━━ SUPPLIED DATA

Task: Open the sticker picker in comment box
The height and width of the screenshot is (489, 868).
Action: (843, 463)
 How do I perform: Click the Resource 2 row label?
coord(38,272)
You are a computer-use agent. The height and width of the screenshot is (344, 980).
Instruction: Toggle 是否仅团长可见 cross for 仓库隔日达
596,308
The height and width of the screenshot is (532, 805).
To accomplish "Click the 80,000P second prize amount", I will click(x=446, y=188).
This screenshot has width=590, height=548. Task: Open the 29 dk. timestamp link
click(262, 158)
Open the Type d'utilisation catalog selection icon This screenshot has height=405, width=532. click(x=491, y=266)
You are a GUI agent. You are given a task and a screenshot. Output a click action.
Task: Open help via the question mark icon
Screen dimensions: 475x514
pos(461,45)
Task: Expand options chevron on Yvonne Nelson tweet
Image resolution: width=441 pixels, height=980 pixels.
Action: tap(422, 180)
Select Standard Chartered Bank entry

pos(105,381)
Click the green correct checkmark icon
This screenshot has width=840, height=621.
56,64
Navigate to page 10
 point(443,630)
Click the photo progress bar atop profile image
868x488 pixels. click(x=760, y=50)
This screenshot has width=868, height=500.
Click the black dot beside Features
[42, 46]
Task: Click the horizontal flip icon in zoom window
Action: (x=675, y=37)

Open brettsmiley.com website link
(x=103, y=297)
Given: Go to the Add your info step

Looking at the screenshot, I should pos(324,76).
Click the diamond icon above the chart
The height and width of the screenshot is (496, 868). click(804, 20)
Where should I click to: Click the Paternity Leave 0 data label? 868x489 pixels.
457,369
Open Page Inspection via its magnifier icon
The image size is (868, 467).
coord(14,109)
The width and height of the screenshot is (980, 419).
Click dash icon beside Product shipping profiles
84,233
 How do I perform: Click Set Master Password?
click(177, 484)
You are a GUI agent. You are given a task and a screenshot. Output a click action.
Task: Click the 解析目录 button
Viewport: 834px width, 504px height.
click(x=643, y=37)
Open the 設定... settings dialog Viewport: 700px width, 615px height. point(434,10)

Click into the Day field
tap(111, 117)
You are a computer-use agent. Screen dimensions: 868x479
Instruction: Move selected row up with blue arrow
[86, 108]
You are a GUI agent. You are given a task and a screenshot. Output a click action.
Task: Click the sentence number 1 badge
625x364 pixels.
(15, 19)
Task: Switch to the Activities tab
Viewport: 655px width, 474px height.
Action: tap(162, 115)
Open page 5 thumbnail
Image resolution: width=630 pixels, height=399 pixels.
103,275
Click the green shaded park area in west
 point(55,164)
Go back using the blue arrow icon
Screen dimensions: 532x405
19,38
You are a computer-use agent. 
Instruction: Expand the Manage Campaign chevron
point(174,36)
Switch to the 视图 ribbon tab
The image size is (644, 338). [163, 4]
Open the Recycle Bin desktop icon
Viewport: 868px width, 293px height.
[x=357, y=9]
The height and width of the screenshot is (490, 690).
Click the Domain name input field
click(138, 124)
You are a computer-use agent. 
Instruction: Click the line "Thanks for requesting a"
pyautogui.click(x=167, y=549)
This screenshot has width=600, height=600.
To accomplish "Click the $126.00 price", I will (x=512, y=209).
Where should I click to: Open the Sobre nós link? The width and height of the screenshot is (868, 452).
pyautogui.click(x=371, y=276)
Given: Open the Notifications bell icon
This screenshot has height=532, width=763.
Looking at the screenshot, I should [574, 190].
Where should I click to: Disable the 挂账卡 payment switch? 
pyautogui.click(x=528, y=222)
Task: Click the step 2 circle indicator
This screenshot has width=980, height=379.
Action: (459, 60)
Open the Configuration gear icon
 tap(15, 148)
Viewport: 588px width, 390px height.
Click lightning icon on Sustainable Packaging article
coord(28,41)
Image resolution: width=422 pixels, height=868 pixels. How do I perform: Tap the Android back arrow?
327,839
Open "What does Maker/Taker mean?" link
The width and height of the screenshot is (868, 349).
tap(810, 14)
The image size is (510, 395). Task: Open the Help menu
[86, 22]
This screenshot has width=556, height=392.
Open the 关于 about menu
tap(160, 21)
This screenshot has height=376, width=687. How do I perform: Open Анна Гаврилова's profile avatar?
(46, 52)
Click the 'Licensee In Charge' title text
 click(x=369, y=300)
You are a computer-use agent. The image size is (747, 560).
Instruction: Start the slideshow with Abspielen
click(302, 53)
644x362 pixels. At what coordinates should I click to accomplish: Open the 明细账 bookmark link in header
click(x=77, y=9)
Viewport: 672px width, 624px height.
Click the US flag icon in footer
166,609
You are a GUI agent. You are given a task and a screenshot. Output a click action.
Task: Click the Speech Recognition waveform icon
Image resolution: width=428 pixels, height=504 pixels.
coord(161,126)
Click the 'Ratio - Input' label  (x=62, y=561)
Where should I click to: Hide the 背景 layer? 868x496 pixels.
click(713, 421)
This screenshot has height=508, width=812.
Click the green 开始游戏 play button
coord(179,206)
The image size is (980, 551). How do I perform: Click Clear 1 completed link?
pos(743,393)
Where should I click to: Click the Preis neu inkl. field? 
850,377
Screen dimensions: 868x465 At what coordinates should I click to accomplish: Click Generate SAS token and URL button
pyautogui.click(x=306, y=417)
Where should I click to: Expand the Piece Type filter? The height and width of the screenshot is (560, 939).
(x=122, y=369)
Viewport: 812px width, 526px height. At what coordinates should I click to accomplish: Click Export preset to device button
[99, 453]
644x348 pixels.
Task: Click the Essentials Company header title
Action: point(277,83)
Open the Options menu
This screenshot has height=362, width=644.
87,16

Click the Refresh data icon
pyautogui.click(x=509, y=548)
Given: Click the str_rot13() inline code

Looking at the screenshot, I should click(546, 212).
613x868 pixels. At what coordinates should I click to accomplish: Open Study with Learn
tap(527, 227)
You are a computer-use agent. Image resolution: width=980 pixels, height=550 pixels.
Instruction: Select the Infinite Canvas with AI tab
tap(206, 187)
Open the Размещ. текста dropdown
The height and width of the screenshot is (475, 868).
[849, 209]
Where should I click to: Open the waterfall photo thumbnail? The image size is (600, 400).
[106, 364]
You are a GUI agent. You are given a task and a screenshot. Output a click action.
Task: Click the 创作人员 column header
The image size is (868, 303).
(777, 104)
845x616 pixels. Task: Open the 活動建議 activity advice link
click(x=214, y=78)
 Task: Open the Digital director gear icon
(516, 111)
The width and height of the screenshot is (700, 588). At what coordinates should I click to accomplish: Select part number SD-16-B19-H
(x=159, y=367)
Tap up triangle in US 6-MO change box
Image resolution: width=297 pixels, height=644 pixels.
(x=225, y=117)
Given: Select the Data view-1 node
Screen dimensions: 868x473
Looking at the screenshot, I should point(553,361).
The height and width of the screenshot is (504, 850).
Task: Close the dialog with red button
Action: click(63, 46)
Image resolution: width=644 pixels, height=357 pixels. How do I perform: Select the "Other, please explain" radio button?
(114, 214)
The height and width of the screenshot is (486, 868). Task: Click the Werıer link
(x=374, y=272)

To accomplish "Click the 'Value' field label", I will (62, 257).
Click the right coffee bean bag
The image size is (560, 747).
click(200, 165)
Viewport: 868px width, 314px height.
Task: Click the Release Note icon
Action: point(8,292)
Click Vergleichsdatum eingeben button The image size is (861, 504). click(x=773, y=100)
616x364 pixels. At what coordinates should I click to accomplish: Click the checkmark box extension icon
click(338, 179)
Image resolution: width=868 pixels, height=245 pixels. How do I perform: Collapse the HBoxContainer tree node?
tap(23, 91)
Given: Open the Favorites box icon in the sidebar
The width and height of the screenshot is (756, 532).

━━━━

*ASSIGNED TASK*: Every entry shown earlier is to be returned exactly, line for line.

*PROBLEM SOLUTION*:
Task: Open the sticker picker in comment box
The height and width of the screenshot is (489, 868).
Action: (843, 463)
 How do I perform: Click the Resource 2 row label?
coord(38,272)
You are a computer-use agent. The height and width of the screenshot is (344, 980).
Instruction: Toggle 是否仅团长可见 cross for 仓库隔日达
596,308
The height and width of the screenshot is (532, 805).
To accomplish "Click the 80,000P second prize amount", I will click(x=446, y=188).
This screenshot has width=590, height=548. Task: Open the 29 dk. timestamp link
click(262, 158)
Open the Type d'utilisation catalog selection icon This screenshot has height=405, width=532. click(x=491, y=266)
You are a GUI agent. You are given a task and a screenshot. Output a click action.
Task: Open help via the question mark icon
Screen dimensions: 475x514
pos(461,45)
Task: Expand options chevron on Yvonne Nelson tweet
Image resolution: width=441 pixels, height=980 pixels.
Action: tap(422, 180)
Select Standard Chartered Bank entry

pos(105,381)
Click the green correct checkmark icon
This screenshot has width=840, height=621.
56,64
Navigate to page 10
 point(443,630)
Click the photo progress bar atop profile image
868x488 pixels. click(x=760, y=50)
This screenshot has width=868, height=500.
Click the black dot beside Features
[42, 46]
Task: Click the horizontal flip icon in zoom window
Action: (x=675, y=37)

Open brettsmiley.com website link
(x=103, y=297)
Given: Go to the Add your info step

Looking at the screenshot, I should pos(324,76).
Click the diamond icon above the chart
The height and width of the screenshot is (496, 868). click(804, 20)
Where should I click to: Click the Paternity Leave 0 data label? 868x489 pixels.
457,369
Open Page Inspection via its magnifier icon
The image size is (868, 467).
coord(14,109)
The width and height of the screenshot is (980, 419).
Click dash icon beside Product shipping profiles
84,233
 How do I perform: Click Set Master Password?
click(177, 484)
You are a GUI agent. You are given a task and a screenshot. Output a click action.
Task: Click the 解析目录 button
Viewport: 834px width, 504px height.
click(x=643, y=37)
Open the 設定... settings dialog Viewport: 700px width, 615px height. point(434,10)

Click into the Day field
tap(111, 117)
You are a computer-use agent. Screen dimensions: 868x479
Instruction: Move selected row up with blue arrow
[86, 108]
You are a GUI agent. You are given a task and a screenshot. Output a click action.
Task: Click the sentence number 1 badge
625x364 pixels.
(15, 19)
Task: Switch to the Activities tab
Viewport: 655px width, 474px height.
Action: tap(162, 115)
Open page 5 thumbnail
Image resolution: width=630 pixels, height=399 pixels.
103,275
Click the green shaded park area in west
 point(55,164)
Go back using the blue arrow icon
Screen dimensions: 532x405
19,38
You are a computer-use agent. 
Instruction: Expand the Manage Campaign chevron
point(174,36)
Switch to the 视图 ribbon tab
The image size is (644, 338). [163, 4]
Open the Recycle Bin desktop icon
Viewport: 868px width, 293px height.
[x=357, y=9]
The height and width of the screenshot is (490, 690).
Click the Domain name input field
click(138, 124)
You are a computer-use agent. 
Instruction: Click the line "Thanks for requesting a"
pyautogui.click(x=167, y=549)
This screenshot has width=600, height=600.
To accomplish "Click the $126.00 price", I will (x=512, y=209).
Where should I click to: Open the Sobre nós link? The width and height of the screenshot is (868, 452).
pyautogui.click(x=371, y=276)
Given: Open the Notifications bell icon
This screenshot has height=532, width=763.
Looking at the screenshot, I should [574, 190].
Where should I click to: Disable the 挂账卡 payment switch? 
pyautogui.click(x=528, y=222)
Task: Click the step 2 circle indicator
This screenshot has width=980, height=379.
Action: (459, 60)
Open the Configuration gear icon
 tap(15, 148)
Viewport: 588px width, 390px height.
Click lightning icon on Sustainable Packaging article
coord(28,41)
Image resolution: width=422 pixels, height=868 pixels. How do I perform: Tap the Android back arrow?
327,839
Open "What does Maker/Taker mean?" link
The width and height of the screenshot is (868, 349).
tap(810, 14)
The image size is (510, 395). Task: Open the Help menu
[86, 22]
This screenshot has width=556, height=392.
Open the 关于 about menu
tap(160, 21)
This screenshot has height=376, width=687. How do I perform: Open Анна Гаврилова's profile avatar?
(46, 52)
Click the 'Licensee In Charge' title text
 click(x=369, y=300)
You are a computer-use agent. The image size is (747, 560).
Instruction: Start the slideshow with Abspielen
click(302, 53)
644x362 pixels. At what coordinates should I click to accomplish: Open the 明细账 bookmark link in header
click(x=77, y=9)
Viewport: 672px width, 624px height.
Click the US flag icon in footer
166,609
You are a GUI agent. You are given a task and a screenshot. Output a click action.
Task: Click the Speech Recognition waveform icon
Image resolution: width=428 pixels, height=504 pixels.
coord(161,126)
Click the 'Ratio - Input' label  (x=62, y=561)
Where should I click to: Hide the 背景 layer? 868x496 pixels.
click(713, 421)
This screenshot has height=508, width=812.
Click the green 开始游戏 play button
coord(179,206)
The image size is (980, 551). How do I perform: Click Clear 1 completed link?
pos(743,393)
Where should I click to: Click the Preis neu inkl. field? 
850,377
Screen dimensions: 868x465 At what coordinates should I click to accomplish: Click Generate SAS token and URL button
pyautogui.click(x=306, y=417)
Where should I click to: Expand the Piece Type filter? The height and width of the screenshot is (560, 939).
(x=122, y=369)
Viewport: 812px width, 526px height. At what coordinates should I click to accomplish: Click Export preset to device button
[99, 453]
644x348 pixels.
Task: Click the Essentials Company header title
Action: point(277,83)
Open the Options menu
This screenshot has height=362, width=644.
87,16

Click the Refresh data icon
pyautogui.click(x=509, y=548)
Given: Click the str_rot13() inline code

Looking at the screenshot, I should click(546, 212).
613x868 pixels. At what coordinates should I click to accomplish: Open Study with Learn
tap(527, 227)
You are a computer-use agent. Image resolution: width=980 pixels, height=550 pixels.
Instruction: Select the Infinite Canvas with AI tab
tap(206, 187)
Open the Размещ. текста dropdown
The height and width of the screenshot is (475, 868).
[849, 209]
Where should I click to: Open the waterfall photo thumbnail? The image size is (600, 400).
[106, 364]
You are a GUI agent. You are given a task and a screenshot. Output a click action.
Task: Click the 创作人员 column header
The image size is (868, 303).
(777, 104)
845x616 pixels. Task: Open the 活動建議 activity advice link
click(x=214, y=78)
 Task: Open the Digital director gear icon
(516, 111)
The width and height of the screenshot is (700, 588). At what coordinates should I click to accomplish: Select part number SD-16-B19-H
(x=159, y=367)
Tap up triangle in US 6-MO change box
Image resolution: width=297 pixels, height=644 pixels.
(x=225, y=117)
Given: Select the Data view-1 node
Screen dimensions: 868x473
Looking at the screenshot, I should point(553,361).
The height and width of the screenshot is (504, 850).
Task: Close the dialog with red button
Action: click(63, 46)
Image resolution: width=644 pixels, height=357 pixels. How do I perform: Select the "Other, please explain" radio button?
(114, 214)
The height and width of the screenshot is (486, 868). Task: Click the Werıer link
(x=374, y=272)

To accomplish "Click the 'Value' field label", I will (62, 257).
Click the right coffee bean bag
The image size is (560, 747).
click(200, 165)
Viewport: 868px width, 314px height.
Task: Click the Release Note icon
Action: point(8,292)
Click Vergleichsdatum eingeben button The image size is (861, 504). click(x=773, y=100)
616x364 pixels. At what coordinates should I click to accomplish: Click the checkmark box extension icon
click(338, 179)
Image resolution: width=868 pixels, height=245 pixels. How do I perform: Collapse the HBoxContainer tree node?
tap(23, 91)
Given: Open the Favorites box icon in the sidebar
The width and height of the screenshot is (756, 532).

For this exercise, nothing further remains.